Michelle Obama in Thom Browne on Monday (NICHOLAS KAMM/AFP/Getty Images)Michelle Obama is known for launching women's fashion trends worldwide, but it was menswear that served as inspiration for the first lady during Monday's daytime inaugural events.
Michelle's custom navy jacquard Thom Browne Coat and dress chosen to kick of the festivities in Washington took its cue from the fabric of a silk men's tie. Power ties of varying color, of course, are a trademark of her husband's first term.

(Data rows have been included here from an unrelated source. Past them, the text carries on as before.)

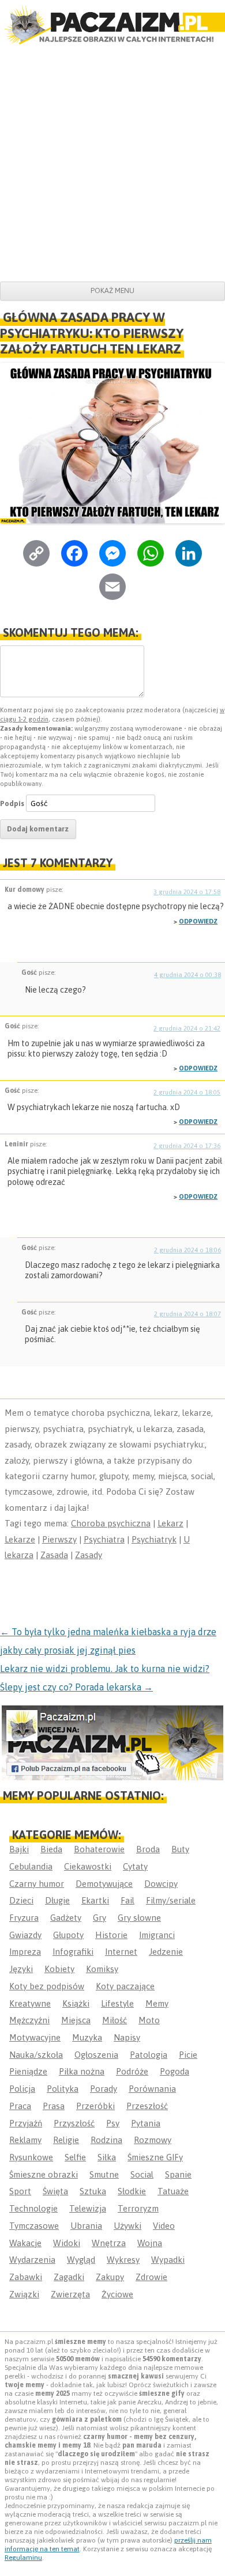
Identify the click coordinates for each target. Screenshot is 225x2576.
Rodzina (106, 2140)
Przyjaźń (25, 2123)
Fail (127, 1900)
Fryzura (24, 1917)
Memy (156, 2003)
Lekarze (20, 1539)
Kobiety (59, 1969)
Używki (127, 2226)
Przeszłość (147, 2106)
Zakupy (110, 2277)
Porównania (152, 2089)
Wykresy (123, 2260)
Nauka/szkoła (36, 2055)
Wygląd (81, 2260)
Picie (188, 2055)
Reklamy (25, 2140)
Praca (20, 2106)
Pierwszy (59, 1539)
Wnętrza (109, 2243)
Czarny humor (36, 1884)
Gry (99, 1917)
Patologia (148, 2055)
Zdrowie (151, 2277)
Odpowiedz (198, 921)
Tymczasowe (34, 2226)
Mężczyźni (29, 2020)
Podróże (132, 2071)
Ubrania (86, 2226)
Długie (57, 1900)
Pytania (145, 2123)
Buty (180, 1849)
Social (141, 2174)
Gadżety (65, 1917)
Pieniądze (28, 2071)
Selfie (75, 2157)
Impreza (25, 1951)
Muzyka (87, 2037)
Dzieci (21, 1900)
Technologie (33, 2208)
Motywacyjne (35, 2037)
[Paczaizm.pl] (112, 25)
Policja (22, 2089)
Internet (121, 1951)
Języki (21, 1969)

"It's one of those moments when I just can't believe that happened," Browne told the New York Times' Eric Wilson. Known primarily for his suits, Browne was named GQ's Designer of the Year in the fall 2008, the same year as Obama's historical election to the presidency.

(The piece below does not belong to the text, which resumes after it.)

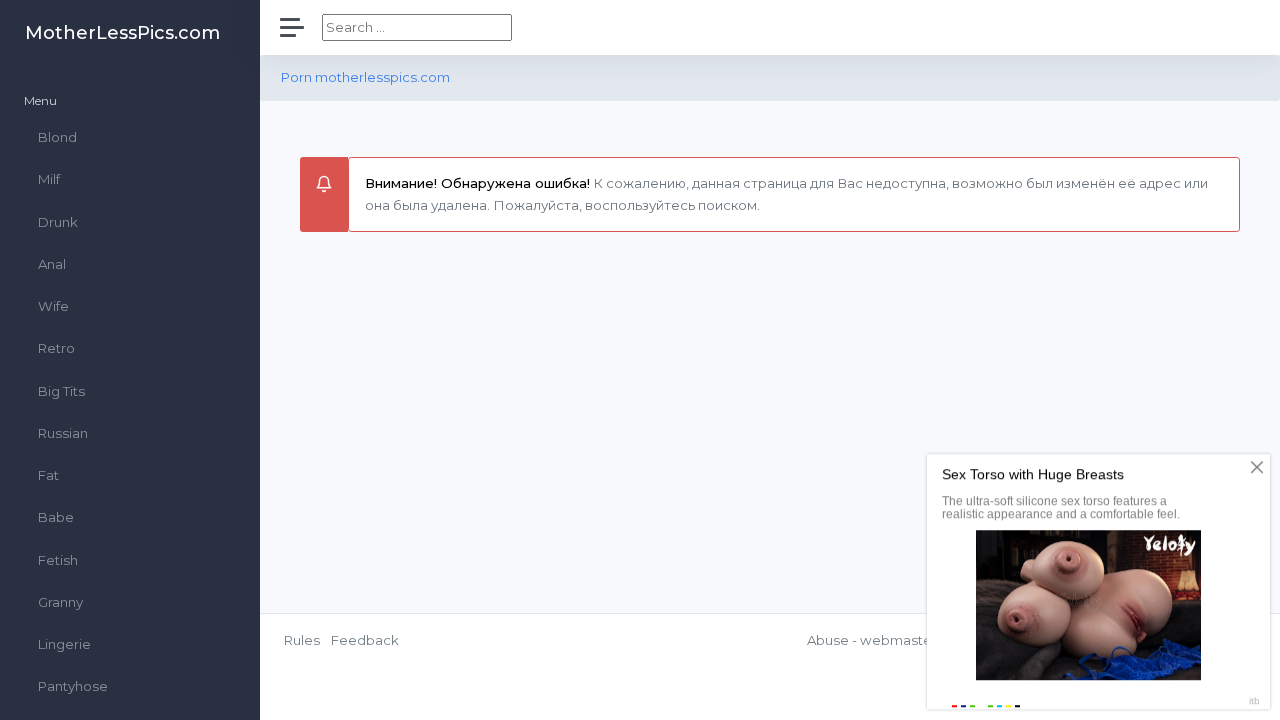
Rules (302, 640)
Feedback (365, 640)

The first lady has been a fan of Browne's dress collections in recent months. She wore a custom gray dress with a black lace overlay in October, during the Democratic National Convention.
The decision to wear Browne was a win for Michelle on Monday, at least according to Twitter critics.
@FLOTUS SO CHIC in her #ThomBrowne navy coat," Elle's Joe Zee tweeted. Sandra Bernhard called the coat "forward and brilliant." Supermodel Lily Aldridge tweeted simply, "gorgeous." And designer Christian Siriano proclaimed the first lady a fashion "legend."
"The response to her Thom Browne dress has been overwhelmingly positive, at least in the fashion community," Fashionista's Leah Chernikoff told Yahoo! Shine. "People are really happy she went with such a 'fashiony' designer."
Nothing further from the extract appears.